Although the researchers have yet not found any evidence that signals from cell phones are harmful, their findings suggest they may be.
Several studies have been conducted to find an association between mobile use and brain tumours, but they neither found any such link nor any dramatic rise in cancer rates.
Ever since the inception of mobile phones, the official advice has been that the device are safe. The guidance is based on the assumption that the phones emit too little radiation to heat the brain dangerously.
The new study, however, suggests that 'nonthermal' radiation can pose a risk. In lab tests, the researchers exposed human and rat cells to low-level radiation at 875 megahertz, a similar frequency to the one used in many mobile phones.
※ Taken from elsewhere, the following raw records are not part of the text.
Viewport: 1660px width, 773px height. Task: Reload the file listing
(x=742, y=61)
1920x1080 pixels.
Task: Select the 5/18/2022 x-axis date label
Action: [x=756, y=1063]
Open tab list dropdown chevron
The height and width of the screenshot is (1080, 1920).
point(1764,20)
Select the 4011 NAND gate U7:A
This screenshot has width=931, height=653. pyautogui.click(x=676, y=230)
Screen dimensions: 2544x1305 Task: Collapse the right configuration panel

Despite being weaker than emissions from a typical handset, the radiation began to switch on a chemical signal inside the cells within ten minutes, say the researchers. The chemical signals detected were involved in the division of cells, they add.
'The significance lies in showing cells do react to cellphone radiation in a non-thermal way,' the Daily Mail quoted Dr Rony Seger, a co-author of the study published in the Biochemical Journal, as telling New Scientist magazine.